Continuing series on the history of Socialism in America
After Eugene Debs began to fade, the reins of socialism in America were picked up by Norman Thomas.
Thomas was born in Marion, Ohio to Emma and Weddington Thomas. Weddington was a Presbyterian minister. He had an uneventful childhood, and the family moved to Pennsylvania. Thomas started at Bucknell University, but inherited wealth from an uncle, and transferred to Princeton, where he graduated magna cum laude in 1905.
His new found wealth allowed him the luxury of a “gap year”, where he traveled around the world, and volunteered working in a “settlement house”, similar to the Hull House in Chicago. Thomas then followed after his father, joining Union Theological Seminary in New York City, and took a pastorate in the Presbyterian Church in 1911, and soon had his own church in East Harlem, an Italian neighborhood. When the church cut funding for social programs, Thomas became disenchanted, and resigned. Thomas was adamantly pacifist, and as the world descended into war in 1914, he denounced the fighting. When Morris Hillquit of the Socialist Party ran for mayor of New York City on a pacifist platform, Thomas wrote to him, and received an invitation to work for Hillquit’s campaign. He joined the Socialist Party, and advocated social programs and relief for the poor. He helped found National Civil Liberties Bureau, a precursor of the American Civil Liberties Union (ACLU).
Thomas increasingly spent time on politics, running for governor of New York, the US Senate, and mayor of New York City, all unsuccessfully. After Debs death in 1926, the Socialist party was desperate – membership was falling, and the main officers of the party were foreign born, therefore ineligible to run for United States President. They turned to Thomas.
In 1928, Thomas became the Socialist Party candidate for president, and he ran in each of the subsequent six presidential elections. The party platform:
- “Nationalization of our natural resources, beginning with the coal mines and water sites, particularly at Boulder Dam and Muscle Shoals.” (Boulder Dam, renamed Hoover Dam, and Muscle Shoals are now both federal government projects.)
- “A publicly owned giant power system under which the federal government shall cooperate with the states and municipalities in the distribution of electrical energy to the people at cost.” (Tennessee Valley Authority.)
- “National ownership and democratic management of railroads and other means of transportation and communication.” (Railroad passenger service is completely nationalized through Amtrak. Some freight service is nationalized through Conrail. The FCC controls communications by telephone, telegraph, radio, and television.)
- “Increase of taxation on high income levels, of corporation taxes and inheritance taxes, the proceeds to be used for old age pensions and other forms of social insurance.” (In 1928, highest personal income tax rate, 25 percent; in 1978, 70 percent; in 1928, corporate tax rate, 12 percent; in 1978, 48 percent; in 1928, top federal estate tax rate, 20 percent; in 1978, 70 percent.)

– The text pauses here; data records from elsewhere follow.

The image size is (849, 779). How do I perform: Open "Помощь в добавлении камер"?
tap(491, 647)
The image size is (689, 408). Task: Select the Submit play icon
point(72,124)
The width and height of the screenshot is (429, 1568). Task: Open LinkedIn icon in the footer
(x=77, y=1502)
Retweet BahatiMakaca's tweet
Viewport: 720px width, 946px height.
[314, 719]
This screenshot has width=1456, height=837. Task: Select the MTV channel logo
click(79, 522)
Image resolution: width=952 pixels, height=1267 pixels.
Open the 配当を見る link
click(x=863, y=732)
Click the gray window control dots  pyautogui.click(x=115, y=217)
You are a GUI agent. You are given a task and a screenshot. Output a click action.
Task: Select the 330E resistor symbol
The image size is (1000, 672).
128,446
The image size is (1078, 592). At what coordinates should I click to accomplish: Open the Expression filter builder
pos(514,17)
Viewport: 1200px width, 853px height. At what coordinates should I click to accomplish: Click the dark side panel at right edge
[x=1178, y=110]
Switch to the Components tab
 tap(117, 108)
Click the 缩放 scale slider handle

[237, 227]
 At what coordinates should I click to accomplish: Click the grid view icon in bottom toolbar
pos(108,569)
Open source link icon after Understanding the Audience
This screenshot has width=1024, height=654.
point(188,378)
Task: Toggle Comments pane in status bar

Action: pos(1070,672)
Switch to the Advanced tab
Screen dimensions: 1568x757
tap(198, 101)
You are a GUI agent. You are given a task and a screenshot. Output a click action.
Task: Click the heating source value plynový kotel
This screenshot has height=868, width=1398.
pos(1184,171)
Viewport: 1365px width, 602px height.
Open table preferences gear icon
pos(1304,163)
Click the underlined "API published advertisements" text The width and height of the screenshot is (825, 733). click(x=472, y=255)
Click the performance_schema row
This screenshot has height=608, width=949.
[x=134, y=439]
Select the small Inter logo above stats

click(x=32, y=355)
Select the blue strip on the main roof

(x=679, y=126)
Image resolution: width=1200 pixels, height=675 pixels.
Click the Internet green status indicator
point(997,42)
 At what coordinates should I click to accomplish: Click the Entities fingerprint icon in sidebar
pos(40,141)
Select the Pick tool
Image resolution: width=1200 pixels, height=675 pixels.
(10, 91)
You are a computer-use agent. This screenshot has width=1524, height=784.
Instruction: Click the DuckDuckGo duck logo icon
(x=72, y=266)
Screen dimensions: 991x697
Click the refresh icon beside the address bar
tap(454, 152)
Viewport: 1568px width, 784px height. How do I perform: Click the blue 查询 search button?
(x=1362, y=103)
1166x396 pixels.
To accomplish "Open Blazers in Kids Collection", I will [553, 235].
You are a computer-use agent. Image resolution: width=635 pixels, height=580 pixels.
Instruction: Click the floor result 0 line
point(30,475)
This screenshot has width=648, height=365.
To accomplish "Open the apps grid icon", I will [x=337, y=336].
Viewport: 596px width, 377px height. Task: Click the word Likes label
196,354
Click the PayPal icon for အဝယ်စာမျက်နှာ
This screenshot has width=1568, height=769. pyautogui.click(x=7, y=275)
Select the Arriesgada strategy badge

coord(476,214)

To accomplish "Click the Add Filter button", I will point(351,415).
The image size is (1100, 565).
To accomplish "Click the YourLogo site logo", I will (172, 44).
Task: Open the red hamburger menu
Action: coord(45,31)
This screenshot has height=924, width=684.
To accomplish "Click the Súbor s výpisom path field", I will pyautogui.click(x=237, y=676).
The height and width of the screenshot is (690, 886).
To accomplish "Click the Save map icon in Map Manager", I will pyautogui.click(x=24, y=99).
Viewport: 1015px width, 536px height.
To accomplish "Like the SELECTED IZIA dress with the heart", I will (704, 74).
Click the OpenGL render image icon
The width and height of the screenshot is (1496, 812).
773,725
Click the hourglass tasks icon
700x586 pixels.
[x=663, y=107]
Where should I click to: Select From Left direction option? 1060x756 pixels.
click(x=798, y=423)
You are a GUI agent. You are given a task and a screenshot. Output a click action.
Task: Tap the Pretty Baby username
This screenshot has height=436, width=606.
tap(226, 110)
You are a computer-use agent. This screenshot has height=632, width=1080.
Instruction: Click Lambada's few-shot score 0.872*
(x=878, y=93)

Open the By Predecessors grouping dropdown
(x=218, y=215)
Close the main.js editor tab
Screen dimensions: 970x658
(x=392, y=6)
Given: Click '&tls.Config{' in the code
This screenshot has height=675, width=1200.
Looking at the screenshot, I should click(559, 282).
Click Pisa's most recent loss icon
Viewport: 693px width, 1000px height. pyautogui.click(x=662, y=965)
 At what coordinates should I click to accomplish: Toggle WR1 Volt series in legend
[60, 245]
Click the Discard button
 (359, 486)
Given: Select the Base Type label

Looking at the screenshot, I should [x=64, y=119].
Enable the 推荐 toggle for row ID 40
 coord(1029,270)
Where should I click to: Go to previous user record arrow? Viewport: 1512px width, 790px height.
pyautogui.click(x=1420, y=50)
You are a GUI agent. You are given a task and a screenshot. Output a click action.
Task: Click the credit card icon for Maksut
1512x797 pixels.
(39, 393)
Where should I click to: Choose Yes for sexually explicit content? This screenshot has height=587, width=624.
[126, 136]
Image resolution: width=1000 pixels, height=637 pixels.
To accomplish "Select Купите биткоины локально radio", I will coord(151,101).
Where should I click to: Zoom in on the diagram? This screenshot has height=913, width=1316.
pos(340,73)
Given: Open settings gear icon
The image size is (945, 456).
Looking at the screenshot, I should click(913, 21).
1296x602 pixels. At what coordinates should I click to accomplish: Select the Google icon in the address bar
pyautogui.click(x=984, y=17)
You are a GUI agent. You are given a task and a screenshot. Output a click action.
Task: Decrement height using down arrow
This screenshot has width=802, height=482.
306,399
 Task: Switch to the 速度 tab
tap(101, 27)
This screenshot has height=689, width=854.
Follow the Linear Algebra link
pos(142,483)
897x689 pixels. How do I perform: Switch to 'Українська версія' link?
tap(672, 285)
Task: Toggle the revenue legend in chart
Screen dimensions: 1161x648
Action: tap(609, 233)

Sounds familiar, doesn’t it?
“”The Socialist Party will no longer be running a candidate for president. The Democratic Party is leading this country to Socialism much faster than we could ever hope to.” ~ Norman Thomas
In 1934, the Socialist Party split, largely over the 1934 Declaration, which committed the organization to “refuse collectively to sanction or support any international war” and condemned the “bogus democracy of capitalist parliamentarianism” in favor of establishment of a “genuine workers’ democracy.”
In 1937, Thomas returned from Europe determined to restore order in the Socialist Party. He and his followers in the party teamed up with the Clarity majority of the National Executive Committee and gave the green light to the New York Right Wing to expel the Appeal faction from the organization. These expulsions led to the departure of virtually the whole of the party’s youth section, who affiliated to the new Trotskyist Socialist Workers Party. Demoralization set in and the Socialist Party withered, its membership level below that of 1928
Upton Sinclair, long time socialist and author of “The Jungle” ran for governor of California on for the Socialist party, barely receiving any votes. The next election, he ran as a Democrat, on a platform of “End Poverty in California” and astonished everyone by winning the nomination, but not the general election.
Thomas opposed the Lend-Lease program that supported Britain as WW 2 broke out, and only reluctantly supported the declaration of war following Pearl Harbor.
Thomas was an early supporter of both birth control and abortion, with ties to Margaret Sanger, founder of Planned Parenthood.
Following WW2, Thomas declined in importance as the Socialist party fell into disfavor among the Red Scare. In 1956, the party morphed into the Democratic Socialist Federation, and in 1972, the Social Democrats.
Thomas died at the age of 84 on December 19, 1968, in Cold Spring Harbor, NY where he had lived for some years. Pursuant to his wishes, he was cremated and his ashes were scattered on Long Island.